TASK STATEMENT
Go through the data below and gather each line containing "card".

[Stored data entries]
--- START ---

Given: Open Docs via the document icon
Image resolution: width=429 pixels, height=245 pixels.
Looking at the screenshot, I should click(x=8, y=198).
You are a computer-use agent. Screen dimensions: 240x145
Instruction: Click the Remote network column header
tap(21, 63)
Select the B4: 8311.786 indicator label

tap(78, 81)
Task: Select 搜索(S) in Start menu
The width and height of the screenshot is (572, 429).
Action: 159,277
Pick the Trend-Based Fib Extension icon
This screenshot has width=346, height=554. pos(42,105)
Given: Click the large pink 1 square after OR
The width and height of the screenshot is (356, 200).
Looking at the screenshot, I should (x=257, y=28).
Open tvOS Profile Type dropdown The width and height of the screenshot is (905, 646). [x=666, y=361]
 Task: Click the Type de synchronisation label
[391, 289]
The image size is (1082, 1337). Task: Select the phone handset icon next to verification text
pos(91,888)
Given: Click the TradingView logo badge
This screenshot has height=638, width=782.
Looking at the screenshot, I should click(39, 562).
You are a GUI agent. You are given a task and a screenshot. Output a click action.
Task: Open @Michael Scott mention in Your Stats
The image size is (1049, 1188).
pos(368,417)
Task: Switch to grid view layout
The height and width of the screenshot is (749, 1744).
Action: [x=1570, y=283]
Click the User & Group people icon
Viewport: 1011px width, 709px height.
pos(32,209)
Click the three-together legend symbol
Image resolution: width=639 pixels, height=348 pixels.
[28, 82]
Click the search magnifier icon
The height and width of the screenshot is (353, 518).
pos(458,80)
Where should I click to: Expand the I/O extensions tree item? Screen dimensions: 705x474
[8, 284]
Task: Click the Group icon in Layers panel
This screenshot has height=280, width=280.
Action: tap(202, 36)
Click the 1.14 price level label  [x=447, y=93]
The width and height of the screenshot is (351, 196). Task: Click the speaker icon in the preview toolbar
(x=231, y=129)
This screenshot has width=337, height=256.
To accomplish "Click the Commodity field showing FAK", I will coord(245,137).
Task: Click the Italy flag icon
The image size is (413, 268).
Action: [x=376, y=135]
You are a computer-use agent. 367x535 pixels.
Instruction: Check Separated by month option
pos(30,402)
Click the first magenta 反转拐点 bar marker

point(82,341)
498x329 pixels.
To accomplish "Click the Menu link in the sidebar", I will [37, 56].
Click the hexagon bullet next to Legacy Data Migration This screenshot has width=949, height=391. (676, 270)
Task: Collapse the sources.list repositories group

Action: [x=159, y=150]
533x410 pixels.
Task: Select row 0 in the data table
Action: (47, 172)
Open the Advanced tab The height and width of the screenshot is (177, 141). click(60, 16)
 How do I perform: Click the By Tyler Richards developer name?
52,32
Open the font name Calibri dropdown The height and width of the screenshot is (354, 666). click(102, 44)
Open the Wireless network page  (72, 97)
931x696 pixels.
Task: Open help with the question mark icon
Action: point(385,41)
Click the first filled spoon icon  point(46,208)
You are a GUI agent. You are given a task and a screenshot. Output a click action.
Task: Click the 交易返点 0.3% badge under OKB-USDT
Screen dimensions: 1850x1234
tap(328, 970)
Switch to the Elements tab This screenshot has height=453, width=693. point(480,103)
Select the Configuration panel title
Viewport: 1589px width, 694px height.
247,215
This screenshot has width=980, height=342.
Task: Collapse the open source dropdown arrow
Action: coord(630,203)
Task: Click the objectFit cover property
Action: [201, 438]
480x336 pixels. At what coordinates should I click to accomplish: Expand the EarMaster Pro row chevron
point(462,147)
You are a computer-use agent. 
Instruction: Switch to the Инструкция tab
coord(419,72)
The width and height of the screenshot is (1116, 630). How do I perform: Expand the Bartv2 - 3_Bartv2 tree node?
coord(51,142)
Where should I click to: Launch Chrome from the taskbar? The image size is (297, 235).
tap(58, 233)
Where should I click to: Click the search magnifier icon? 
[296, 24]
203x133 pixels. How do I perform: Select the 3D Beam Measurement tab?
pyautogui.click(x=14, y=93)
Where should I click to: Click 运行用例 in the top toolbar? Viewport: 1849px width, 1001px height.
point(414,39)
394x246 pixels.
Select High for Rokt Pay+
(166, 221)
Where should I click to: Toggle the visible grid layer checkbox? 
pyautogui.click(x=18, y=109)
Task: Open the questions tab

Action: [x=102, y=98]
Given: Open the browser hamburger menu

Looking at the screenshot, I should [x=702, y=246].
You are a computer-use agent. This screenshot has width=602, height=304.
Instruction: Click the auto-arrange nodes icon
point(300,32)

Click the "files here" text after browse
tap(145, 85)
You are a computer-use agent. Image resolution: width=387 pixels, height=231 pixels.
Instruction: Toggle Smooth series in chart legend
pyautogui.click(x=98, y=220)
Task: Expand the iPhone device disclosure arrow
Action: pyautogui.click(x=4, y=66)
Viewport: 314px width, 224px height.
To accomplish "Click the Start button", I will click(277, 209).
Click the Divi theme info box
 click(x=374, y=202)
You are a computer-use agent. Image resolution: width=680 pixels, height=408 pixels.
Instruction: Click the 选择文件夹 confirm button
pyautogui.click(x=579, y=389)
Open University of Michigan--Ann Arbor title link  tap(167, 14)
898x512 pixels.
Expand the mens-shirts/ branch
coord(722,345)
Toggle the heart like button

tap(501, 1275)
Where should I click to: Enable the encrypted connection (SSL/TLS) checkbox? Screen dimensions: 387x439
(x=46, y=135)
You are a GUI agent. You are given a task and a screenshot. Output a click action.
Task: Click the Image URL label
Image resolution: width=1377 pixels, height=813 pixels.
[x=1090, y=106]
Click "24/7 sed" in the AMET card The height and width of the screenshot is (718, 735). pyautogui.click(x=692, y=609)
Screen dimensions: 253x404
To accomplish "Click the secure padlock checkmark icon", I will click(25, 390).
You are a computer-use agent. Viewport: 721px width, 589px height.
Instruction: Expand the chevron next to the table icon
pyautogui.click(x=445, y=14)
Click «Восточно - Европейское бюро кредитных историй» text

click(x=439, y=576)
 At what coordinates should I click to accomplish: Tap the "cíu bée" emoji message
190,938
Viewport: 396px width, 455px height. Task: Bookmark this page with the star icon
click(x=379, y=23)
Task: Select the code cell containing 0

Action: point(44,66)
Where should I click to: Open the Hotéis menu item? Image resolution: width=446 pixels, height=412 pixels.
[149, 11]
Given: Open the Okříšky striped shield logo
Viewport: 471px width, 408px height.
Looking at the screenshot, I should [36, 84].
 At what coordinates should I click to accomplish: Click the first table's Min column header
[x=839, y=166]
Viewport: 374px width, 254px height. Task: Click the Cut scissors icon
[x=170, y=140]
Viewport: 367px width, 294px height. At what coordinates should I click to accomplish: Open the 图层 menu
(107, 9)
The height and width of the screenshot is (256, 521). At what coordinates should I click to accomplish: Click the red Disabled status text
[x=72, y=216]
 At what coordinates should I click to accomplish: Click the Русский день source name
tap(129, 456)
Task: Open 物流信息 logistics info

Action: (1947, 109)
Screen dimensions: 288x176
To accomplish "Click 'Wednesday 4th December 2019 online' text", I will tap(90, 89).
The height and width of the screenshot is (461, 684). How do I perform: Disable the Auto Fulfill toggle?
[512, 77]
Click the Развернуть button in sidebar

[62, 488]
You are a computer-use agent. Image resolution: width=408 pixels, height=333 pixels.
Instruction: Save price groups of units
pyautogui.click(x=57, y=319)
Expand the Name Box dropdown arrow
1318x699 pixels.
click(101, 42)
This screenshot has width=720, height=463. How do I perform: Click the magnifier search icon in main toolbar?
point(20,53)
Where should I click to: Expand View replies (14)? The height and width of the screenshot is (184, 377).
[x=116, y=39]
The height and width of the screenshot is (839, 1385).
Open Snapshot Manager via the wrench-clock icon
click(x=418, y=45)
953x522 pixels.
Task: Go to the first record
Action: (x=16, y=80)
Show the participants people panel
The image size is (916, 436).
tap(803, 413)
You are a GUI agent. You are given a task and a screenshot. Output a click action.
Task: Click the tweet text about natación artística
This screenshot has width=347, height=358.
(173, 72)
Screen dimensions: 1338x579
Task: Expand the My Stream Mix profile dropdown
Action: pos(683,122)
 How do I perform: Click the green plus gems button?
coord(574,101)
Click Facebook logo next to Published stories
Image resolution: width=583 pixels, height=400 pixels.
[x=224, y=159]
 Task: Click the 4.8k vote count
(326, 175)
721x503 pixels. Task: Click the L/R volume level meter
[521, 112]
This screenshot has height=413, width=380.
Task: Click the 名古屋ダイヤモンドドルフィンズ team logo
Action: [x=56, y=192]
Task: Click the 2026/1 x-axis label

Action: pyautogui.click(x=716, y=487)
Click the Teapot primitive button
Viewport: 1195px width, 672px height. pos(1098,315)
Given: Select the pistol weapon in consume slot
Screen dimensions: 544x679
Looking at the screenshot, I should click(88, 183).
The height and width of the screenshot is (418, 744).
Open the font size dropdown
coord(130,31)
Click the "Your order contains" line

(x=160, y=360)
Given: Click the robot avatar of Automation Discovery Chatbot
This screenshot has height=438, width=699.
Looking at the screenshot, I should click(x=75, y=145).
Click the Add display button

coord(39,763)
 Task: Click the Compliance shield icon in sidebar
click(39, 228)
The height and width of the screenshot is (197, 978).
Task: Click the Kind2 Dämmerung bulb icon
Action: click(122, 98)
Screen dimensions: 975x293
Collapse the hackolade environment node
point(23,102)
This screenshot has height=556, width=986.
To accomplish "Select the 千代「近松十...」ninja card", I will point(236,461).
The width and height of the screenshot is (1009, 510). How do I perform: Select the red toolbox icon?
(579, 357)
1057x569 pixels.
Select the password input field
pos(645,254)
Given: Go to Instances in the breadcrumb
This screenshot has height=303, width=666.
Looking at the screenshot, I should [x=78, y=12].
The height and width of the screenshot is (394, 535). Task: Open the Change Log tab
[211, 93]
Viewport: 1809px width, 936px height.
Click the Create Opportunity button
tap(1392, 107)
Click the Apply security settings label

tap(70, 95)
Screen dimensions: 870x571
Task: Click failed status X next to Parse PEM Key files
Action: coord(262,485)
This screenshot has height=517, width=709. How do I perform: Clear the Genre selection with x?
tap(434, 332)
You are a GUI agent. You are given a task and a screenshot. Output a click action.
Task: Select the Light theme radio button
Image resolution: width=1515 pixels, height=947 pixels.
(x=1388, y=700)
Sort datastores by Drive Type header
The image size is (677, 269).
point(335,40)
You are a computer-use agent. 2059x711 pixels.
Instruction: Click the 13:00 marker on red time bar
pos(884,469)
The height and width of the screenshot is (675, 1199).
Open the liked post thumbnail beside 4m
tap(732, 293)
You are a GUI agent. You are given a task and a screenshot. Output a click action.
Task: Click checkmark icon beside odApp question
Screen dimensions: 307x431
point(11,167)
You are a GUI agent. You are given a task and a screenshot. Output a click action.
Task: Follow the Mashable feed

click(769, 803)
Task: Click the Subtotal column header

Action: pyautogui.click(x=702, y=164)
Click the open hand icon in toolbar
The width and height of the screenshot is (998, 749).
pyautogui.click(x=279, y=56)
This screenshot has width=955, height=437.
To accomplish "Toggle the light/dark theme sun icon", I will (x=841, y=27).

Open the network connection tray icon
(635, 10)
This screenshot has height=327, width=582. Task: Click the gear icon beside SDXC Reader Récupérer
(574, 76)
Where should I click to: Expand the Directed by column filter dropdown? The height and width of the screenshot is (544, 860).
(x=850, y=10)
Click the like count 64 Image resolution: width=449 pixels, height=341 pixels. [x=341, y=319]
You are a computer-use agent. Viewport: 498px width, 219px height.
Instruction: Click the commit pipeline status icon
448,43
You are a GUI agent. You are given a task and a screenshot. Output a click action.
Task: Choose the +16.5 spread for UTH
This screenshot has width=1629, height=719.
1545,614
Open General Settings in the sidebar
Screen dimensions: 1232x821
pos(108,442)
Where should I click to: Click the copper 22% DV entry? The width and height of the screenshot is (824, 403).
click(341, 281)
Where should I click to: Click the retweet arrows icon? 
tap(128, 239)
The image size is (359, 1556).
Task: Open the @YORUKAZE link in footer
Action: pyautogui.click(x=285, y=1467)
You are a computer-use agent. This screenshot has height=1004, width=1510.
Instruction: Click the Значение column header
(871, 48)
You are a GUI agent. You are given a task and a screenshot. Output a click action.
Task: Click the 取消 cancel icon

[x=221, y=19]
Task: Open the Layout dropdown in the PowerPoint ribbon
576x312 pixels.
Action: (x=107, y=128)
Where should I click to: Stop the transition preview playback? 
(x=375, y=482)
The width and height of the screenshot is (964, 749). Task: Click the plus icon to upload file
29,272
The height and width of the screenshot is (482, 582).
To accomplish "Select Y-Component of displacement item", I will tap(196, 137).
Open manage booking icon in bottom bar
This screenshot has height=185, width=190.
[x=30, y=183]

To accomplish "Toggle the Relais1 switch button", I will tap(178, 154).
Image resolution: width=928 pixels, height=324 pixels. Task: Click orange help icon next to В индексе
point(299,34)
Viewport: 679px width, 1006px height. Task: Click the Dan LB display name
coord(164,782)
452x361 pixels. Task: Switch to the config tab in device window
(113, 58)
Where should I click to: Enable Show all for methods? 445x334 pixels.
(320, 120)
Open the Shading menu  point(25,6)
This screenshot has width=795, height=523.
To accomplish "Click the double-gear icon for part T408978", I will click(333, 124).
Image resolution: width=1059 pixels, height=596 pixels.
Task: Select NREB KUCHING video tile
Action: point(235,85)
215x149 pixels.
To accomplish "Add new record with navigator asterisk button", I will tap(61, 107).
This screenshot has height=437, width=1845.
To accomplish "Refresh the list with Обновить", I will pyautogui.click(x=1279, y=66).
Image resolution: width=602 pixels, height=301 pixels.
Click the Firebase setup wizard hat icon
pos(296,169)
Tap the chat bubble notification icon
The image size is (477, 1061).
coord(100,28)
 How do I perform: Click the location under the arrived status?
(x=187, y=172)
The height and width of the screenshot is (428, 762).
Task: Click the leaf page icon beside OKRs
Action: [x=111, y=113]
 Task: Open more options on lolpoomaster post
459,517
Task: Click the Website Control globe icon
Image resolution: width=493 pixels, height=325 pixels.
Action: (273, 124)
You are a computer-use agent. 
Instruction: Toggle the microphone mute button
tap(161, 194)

--- END ---

THE COMPLETED TASK
Click "24/7 sed" in the AMET card The height and width of the screenshot is (718, 735). pyautogui.click(x=692, y=609)
To accomplish "Select the 千代「近松十...」ninja card", I will point(236,461).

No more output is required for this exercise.